Connecticut consumers pay $3.6 million in sales taxes on feminine hygiene products and $4.2 million in sales taxes on diapers each year.
Connecticut would become the sixth state to drop the so-called “tampon tax,” an issue that has arisen in the past year with a handful of bills in play around the country.
Among the 45 states with a sales tax, Maryland, Massachusetts, Minnesota, New Jersey and Pennsylvania do not tax feminine hygiene products.
New York is facing a class-action lawsuit claiming the tax violates the state’s equal protection clause.
In Connecticut, more than 120 products are already exempt from sales tax, including bicycle helmets, child car seats, diabetic supplies, and, notably, adult diapers.
“Disposable pads for incontinence are exempt from sales tax,” Treiss said. “Presumably it’s because those are for medical conditions out of the control of the people who have it. I’m not suggesting having a period is a medical problem. It is a biological function only experienced by women. It is not a choice. The purchase of products that address the issue is also not a choice.”
Connecticut, Maryland and Nebraska are the only states that differentiate between adult and baby diapers in collecting sales tax. Some states tax both while others tax neither.
No tax on Band-Aids
Stamford pharmacist John Ciuffo called eliminating the taxes a “great idea.”
He said feminine care products and diapers are among the few “medicine cabinet” items taxed at Cornerstone Pharmacy on Stillwater Avenue.
“We don’t tax Band-Aids anymore. We don’t tax Tylenol. We don’t tax cough syrup,” Ciuffo said. “It’s silly that you’re still taxing these and the next shelf over, you’re not taxing anything. It’s almost burdensome to me.”
Monday marked the bill’s first hearing in the state as the General Assembly’s Public Health Committee invited testimony from women and family advocates.
“There’s nothing men are taxed on that’s an uncontrollable bodily function,” said the bill’s sponsor, State Rep. Kelly Luxenberg, D-Manchester.
Last year, Luxenberg introduced separate bills eliminating the tax on diapers and feminine hygiene products. The diaper bill was taken up by the Committee on Children, but ultimately stalled. The other bill went nowhere.
“It would be amazing to see this pass this year, but I’m recognizing the fiscal reality we’re in,” Luxenberg said.
Eliminating almost $8 million in tax revenue is a tough sell, Luxenberg admits, in a time when lawmakers are grappling with a $266 million budget shortfall in the current fiscal year and anticipated $1 billion deficit next year.
There would be a tradeoff in eliminating those taxes, noted Nicole Kaeding, an economist with the Center for State Tax Policy at the Tax Foundation.

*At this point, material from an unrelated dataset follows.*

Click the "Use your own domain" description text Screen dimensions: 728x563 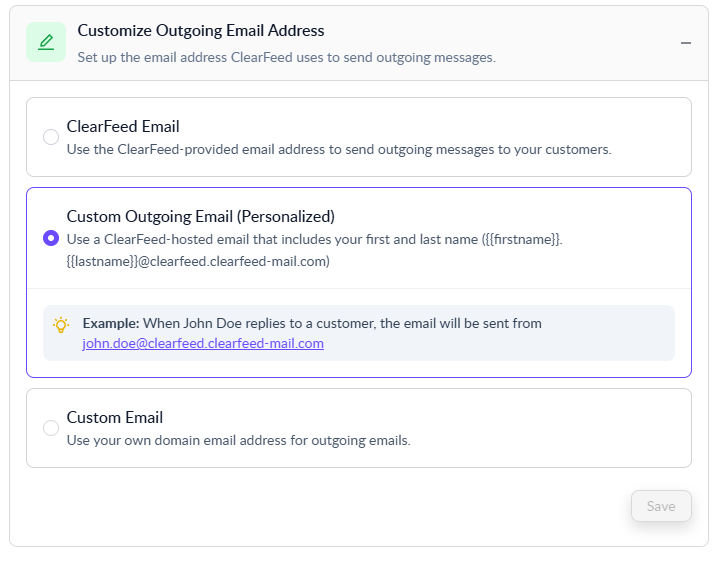[238, 440]
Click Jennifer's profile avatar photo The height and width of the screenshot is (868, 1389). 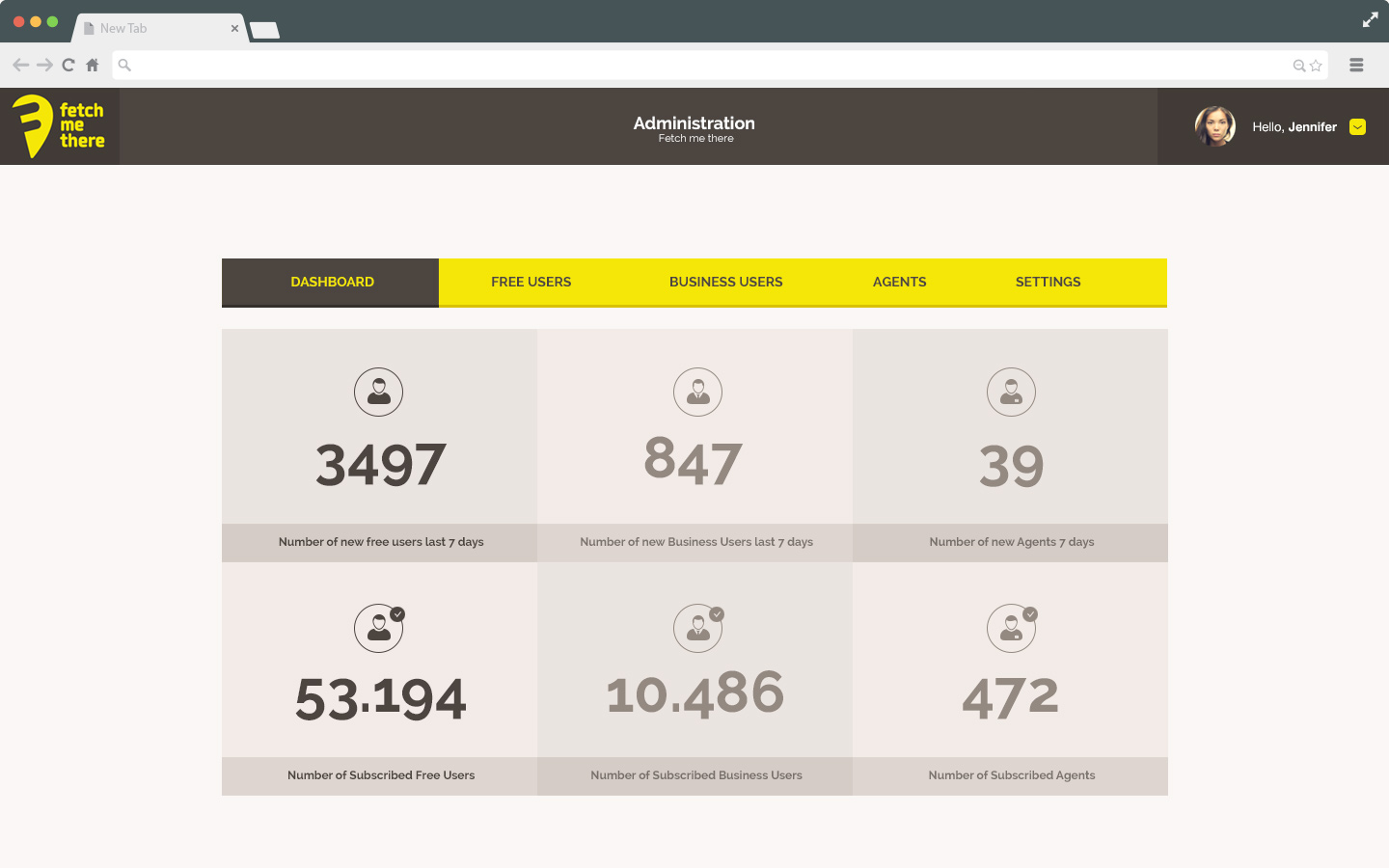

“If a state does decide to exempt tampons or any other item, it means all other items must be subjected to a higher tax to keep revenues constant,” she said. “That means if you exempt large categories of goods, you have to think about raising your sales tax, and then you might hit other categories of goods you’d consider a necessity, like soap or shampoo or toilet paper.”
But tough economic times are the right time to make this change, according to advocates, who say poor women are hit hardest by sales taxes.
The National Diaper Bank Network estimates that a supply of diapers costs an average of $18 a week or $936 per child, per year. Federal assistance programs such as food stamps or WIC cannot be used for diapers.
Eliminating the sales tax on diapers would be a boon for those who come to the Salvation Army, said Sheryl Benjamin, social services and relief fund coordinator for the Selleck Street location, which runs a program to supply diapers to needy Stamford families.
“Unless you’re the top 1 percent, if you have a child, the expense of diapers is going to seriously cut into your monthly budget,” Benjamin said. “It’s ongoing and very expensive and it’s one of those things you can’t really do without.”